2011 is officially dunzo, and we’re still here.

As many people scrambled to find last minute plans and dates for New Year’s Eve, others spent the day trying to set goals and resolutions for the coming year. In between vows to finally get into shape, read the entire Bible (or Q’uran…or Torah), many people also decided that this year would be their final year alone.

The amount of Facebook statuses and tweets from single folks exclaiming that they were unhappily spending New Year’s Eve alone, although they hadn’t planned on it, were astounding. Some were pretty sad and lamented their single status, and others were slightly more hopeful as they tried to speak a boo into existence.

But as I read all of the “woe is me, I’m single!” statuses, I kept wondering…is being single really that bad? 

I mean, I get it. The holiday season can be tough on a single person, especially if their family is harping on their status OR if their friends are happily coupled. But if you ask me, New Years Eve shouldn’t be a time for emo status updates, but rather a hopeful celebration of the endless possibilities to come.

Instead of people dwelling on what they DON’T have, perhaps they should have been taking some time to reflect on what they DO have. Namely health, good sense (hopefully), and a whole lot of time and opportunity to make things happen.

I’ll admit, while it would have been nice to be hugged up with my steady ringing in the New Year, it didn’t exactly go down like that. But am I mad? No. Instead, I realize that I’m blessed to see yet another year and experience all that life has to offer.

So, while many of you feverishly add to your list of self-improvements for the year, remember to be the type of person you hope to attract.

If you want a man (or woman) who is a hard worker, ambitious, and has a killer body…aim to be that yourself. If you want a man who is well-cultured, well-traveled, and well-read…dust of your passport and hit the road!

Gone are the days in which we put things on pause while waiting on Mr. or Ms.

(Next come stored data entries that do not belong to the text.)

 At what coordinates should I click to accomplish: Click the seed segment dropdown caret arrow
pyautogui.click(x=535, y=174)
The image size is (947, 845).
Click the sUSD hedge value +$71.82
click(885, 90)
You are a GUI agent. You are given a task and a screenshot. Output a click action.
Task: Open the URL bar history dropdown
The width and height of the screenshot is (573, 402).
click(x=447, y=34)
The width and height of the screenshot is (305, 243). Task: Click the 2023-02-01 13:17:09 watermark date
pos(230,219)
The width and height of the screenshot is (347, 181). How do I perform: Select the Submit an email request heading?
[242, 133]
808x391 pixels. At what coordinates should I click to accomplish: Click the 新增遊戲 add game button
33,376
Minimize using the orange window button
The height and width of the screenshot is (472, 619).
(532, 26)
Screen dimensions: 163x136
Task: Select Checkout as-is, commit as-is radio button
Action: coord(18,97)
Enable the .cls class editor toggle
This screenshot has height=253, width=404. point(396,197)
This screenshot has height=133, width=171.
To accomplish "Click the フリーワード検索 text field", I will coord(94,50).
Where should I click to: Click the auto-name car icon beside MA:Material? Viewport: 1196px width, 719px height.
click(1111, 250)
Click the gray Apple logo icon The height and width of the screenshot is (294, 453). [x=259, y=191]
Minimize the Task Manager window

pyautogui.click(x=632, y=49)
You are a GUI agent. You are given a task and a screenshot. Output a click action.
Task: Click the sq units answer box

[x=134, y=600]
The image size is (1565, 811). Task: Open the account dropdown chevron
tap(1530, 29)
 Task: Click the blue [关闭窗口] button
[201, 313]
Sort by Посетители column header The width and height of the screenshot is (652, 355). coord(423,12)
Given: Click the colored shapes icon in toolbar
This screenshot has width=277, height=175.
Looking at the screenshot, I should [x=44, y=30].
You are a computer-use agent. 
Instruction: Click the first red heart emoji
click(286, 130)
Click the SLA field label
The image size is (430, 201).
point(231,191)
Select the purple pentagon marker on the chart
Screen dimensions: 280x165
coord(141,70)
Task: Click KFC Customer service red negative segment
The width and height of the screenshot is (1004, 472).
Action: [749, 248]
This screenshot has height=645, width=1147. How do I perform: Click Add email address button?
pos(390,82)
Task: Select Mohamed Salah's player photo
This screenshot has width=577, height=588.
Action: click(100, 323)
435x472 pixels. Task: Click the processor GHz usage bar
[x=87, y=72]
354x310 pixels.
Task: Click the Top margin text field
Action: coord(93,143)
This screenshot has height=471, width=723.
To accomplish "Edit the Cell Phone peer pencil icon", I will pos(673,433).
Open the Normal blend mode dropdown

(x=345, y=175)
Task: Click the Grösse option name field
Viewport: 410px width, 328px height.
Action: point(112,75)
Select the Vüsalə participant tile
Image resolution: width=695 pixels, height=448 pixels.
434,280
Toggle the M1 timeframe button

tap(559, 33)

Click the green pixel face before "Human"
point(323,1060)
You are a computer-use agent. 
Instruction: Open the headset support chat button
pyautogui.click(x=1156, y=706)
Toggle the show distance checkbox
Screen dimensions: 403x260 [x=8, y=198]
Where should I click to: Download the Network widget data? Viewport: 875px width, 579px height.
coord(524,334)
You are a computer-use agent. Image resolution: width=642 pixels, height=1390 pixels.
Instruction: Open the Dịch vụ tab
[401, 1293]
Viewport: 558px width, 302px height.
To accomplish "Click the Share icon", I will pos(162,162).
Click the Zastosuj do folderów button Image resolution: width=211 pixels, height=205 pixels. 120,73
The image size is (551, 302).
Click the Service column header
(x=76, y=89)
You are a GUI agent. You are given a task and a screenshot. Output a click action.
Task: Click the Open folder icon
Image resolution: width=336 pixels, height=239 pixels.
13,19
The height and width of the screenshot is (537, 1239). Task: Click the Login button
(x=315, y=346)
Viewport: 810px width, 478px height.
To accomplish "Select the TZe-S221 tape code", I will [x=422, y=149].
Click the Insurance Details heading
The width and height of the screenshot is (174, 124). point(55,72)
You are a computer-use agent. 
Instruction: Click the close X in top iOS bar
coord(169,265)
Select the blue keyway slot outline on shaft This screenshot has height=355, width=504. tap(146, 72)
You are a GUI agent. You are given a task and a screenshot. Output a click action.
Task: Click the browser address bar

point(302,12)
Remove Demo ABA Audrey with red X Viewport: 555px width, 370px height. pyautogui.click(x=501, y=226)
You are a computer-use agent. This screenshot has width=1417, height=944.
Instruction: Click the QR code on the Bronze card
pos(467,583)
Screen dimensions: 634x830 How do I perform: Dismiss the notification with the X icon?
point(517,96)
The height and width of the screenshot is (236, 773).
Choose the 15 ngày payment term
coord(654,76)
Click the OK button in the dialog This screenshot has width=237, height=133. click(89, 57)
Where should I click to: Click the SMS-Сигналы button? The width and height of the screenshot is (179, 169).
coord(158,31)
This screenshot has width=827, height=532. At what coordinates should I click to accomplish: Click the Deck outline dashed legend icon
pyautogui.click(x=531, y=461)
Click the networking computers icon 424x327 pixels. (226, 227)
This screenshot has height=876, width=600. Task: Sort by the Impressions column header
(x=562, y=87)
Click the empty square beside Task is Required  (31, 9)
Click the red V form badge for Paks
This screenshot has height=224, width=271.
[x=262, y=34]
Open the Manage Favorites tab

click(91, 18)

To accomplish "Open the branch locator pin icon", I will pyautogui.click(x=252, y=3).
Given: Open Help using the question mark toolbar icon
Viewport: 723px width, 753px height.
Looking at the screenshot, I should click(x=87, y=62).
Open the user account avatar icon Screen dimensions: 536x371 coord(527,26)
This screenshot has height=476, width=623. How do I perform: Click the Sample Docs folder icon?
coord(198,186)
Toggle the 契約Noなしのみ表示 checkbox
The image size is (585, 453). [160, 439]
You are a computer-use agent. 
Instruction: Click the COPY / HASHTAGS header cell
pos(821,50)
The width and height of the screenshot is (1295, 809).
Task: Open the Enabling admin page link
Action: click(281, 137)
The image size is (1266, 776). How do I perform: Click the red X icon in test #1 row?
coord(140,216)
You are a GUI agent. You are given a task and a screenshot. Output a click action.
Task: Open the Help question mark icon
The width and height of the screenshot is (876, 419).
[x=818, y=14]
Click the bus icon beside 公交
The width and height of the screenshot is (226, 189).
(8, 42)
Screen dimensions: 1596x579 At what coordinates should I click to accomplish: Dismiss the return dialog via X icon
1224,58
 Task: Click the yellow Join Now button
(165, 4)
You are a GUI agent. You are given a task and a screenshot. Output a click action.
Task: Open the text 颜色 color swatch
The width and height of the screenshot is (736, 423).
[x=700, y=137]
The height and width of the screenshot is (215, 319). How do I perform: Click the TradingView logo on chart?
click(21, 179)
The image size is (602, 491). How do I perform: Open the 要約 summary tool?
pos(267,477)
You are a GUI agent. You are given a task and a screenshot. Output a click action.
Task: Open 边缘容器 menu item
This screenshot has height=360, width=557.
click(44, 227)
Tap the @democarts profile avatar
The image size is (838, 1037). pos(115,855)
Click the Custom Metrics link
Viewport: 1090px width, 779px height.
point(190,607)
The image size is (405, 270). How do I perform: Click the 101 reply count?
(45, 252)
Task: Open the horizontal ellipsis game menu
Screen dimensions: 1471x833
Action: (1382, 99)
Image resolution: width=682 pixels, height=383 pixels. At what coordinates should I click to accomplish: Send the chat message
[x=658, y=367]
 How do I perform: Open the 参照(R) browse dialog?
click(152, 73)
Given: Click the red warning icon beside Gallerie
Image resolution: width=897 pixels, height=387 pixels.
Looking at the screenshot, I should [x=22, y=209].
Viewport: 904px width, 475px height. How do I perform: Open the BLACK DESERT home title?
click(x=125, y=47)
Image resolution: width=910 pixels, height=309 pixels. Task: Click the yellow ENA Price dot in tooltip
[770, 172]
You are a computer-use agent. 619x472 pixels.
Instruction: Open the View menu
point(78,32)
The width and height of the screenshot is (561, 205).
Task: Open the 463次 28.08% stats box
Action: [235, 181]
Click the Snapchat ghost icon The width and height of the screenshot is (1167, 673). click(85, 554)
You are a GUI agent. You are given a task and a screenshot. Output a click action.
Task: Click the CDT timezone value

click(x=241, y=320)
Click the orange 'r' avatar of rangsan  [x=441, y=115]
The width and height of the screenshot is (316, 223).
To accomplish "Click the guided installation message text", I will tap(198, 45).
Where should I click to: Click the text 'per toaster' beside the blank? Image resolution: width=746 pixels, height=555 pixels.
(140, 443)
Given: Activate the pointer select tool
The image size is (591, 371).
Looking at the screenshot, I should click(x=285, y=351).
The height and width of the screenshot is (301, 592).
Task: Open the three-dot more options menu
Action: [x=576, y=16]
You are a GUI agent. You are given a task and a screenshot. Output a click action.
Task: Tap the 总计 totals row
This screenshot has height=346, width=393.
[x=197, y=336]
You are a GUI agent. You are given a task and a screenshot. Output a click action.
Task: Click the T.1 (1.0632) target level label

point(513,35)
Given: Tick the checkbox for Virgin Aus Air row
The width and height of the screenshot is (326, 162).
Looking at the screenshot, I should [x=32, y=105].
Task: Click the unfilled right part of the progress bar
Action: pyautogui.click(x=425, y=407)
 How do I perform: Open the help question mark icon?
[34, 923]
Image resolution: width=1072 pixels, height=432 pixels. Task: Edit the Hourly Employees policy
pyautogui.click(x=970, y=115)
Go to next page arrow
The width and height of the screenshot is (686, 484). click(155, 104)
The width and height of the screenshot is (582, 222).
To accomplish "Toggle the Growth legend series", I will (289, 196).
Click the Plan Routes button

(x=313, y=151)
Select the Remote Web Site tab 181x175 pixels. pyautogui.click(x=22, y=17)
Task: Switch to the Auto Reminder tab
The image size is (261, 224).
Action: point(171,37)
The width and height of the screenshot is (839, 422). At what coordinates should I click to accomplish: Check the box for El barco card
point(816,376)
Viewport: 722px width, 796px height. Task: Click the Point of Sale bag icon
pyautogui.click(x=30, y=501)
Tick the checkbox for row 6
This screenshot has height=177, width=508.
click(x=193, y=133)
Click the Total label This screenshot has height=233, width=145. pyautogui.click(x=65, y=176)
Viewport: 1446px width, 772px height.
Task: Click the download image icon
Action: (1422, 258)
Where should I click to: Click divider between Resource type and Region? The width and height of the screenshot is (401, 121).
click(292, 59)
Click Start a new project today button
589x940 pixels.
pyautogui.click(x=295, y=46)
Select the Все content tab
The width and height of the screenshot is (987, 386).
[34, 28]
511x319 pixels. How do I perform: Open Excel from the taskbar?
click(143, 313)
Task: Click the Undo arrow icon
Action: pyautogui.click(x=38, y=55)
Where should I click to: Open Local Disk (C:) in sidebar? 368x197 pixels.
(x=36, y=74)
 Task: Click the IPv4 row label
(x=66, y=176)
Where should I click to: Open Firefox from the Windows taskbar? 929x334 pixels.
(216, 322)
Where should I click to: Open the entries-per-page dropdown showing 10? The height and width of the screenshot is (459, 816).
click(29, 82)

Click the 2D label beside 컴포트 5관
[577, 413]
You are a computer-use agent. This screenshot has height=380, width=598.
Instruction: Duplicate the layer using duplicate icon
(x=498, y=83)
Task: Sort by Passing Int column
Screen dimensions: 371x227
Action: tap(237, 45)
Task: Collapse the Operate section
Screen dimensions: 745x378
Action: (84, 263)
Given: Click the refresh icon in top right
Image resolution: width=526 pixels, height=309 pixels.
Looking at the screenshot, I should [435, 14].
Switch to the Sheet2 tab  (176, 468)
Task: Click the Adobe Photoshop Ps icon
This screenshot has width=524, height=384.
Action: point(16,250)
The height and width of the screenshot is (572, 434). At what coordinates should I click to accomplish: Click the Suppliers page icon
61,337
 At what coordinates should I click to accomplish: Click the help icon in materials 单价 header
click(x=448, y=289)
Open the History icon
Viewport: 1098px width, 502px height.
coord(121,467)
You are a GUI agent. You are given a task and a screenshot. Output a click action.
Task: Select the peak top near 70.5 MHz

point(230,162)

Right to drop from the sky. Nah. Life is too short and there is far too much to see and do in this world to be sitting on the sidelines waiting to get into the game.

And trust me. Once you get out there and start living the life you want you’ll run across someone who shares your values, likes, and passion for life.

Are you living the life you want? 

Like Us On Facebook Follow Us On Twitter
  • gmarie

    I agree with the advice in this article. Enjoy the life you have while you have it even if you’re only sharing it with yourself. However, on the same token I dont really see how someone “boo’d up” giving advice (or rather telling) to single people on how they should function or what they should want is any different from the stigma people attach to someone single giving advice to people in relationships on how to live. jussayin

    • Hey gmarie,

      Point of clarification…I’m also single :). I said it would have been NICE to be “boo’d up,” but at the moment, I’m not.

      ~britni

  • londongirl

    agreed totally with this article. however i can’t help but think that these “unhappy singles” are unhappy because they think (or have been made to think by others/romcoms) that the grass is greener on the other side. being single can be hard but so can being in a relationship, each situation brings its own set of problems. i always say live in the present and enjoy it, as the thing you may be complaining about now, may turn out to be the thing that you long for later

    • JaeBee

      ^^^Whenever someone tells me something like this, I always play the “would you rather trade your life for mine game”. Unless the person is in a seriously dangerous relationship (i.e. domestic violence) that they see no way of getting out of, MOST people would prefer to be in a relationship than to be single.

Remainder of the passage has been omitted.